Small Grocers Boost DC Neighborhoods

The Washington Post: “Good Food Markets is just one of a handful of neighborhood grocery stores that have opened across Washington DC recently, part of what appears to be a resurgence of small-scale groceries catering to neighborhood residents — in stark contrast to the trend of disappearing mom-and-pop stores in small towns across the country. Even as more openings are in the pipeline for large retail chains such as Whole Foods and Wegmans, the smaller neighborhood stores are making their mark. By one count, at least six have opened since 2015, and more are in the works.”

“There is a ‘renaissance of the neighborhood,’ said Keith Sellars, president and chief executive of the Washington D.C. Economic Partnership, a nonprofit, ‘and people want services that they can walk to’ as well as ‘convenience on all levels.’ The new corner groceries are part of a broader back-to-the-city movement in parts of the country, said Brett Theodos, a senior research associate in the Metropolitan Housing and Communities Policy Center at the Urban Institute. That trend, Theodos said, is driving demand for a ‘job-rich, transit-rich environment’ and ‘the meeting together of commercial and residential sectors in a way that feels very authentic and vibrant’.”

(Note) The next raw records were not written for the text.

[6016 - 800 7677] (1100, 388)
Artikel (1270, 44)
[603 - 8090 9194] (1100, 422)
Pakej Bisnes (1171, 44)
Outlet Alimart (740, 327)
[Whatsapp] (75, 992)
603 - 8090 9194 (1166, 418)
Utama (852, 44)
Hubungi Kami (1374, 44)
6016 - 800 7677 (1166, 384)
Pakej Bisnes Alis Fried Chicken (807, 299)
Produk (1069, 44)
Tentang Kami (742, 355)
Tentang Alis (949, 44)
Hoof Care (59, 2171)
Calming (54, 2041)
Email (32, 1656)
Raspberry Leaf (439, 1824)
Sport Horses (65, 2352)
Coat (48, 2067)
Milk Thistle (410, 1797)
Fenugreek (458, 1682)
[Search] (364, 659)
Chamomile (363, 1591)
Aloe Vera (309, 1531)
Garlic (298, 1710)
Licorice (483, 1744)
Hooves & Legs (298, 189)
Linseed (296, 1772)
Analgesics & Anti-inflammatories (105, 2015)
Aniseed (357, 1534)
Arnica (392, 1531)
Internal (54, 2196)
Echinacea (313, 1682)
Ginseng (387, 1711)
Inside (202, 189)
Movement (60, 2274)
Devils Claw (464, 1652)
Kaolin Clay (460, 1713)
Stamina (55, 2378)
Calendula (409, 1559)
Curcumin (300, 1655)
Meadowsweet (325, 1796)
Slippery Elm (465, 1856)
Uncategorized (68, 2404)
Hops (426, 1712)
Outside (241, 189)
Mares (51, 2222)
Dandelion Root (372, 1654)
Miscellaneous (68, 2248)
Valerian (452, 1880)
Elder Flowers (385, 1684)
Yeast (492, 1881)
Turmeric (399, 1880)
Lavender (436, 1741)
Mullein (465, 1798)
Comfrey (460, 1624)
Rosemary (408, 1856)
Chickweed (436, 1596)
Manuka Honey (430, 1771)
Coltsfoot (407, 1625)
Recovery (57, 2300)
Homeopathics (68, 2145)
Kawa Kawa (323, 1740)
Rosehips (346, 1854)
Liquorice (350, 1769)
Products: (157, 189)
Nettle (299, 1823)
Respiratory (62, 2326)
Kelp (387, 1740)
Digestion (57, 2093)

“Owners of these newer neighborhood grocery markets push back against the idea that their stores, which often stock more expensive, specialty items, price out lower-income consumers and are yet another instance of gentrification. For one thing, many of the new stores have opened in spaces that had stood vacant for some time … at Good Food Markets, the driving mission of the entire business is ‘bringing the overall progress of prosperity and development across the District,’ co-founder Kris Garin said. Good Food Markets intentionally chose to open on Rhode Island Avenue … where close to a quarter of the population are food stamp recipients, said Philip Sambol, the vice president for operations. The goal is to make healthy food accessible to everyone.”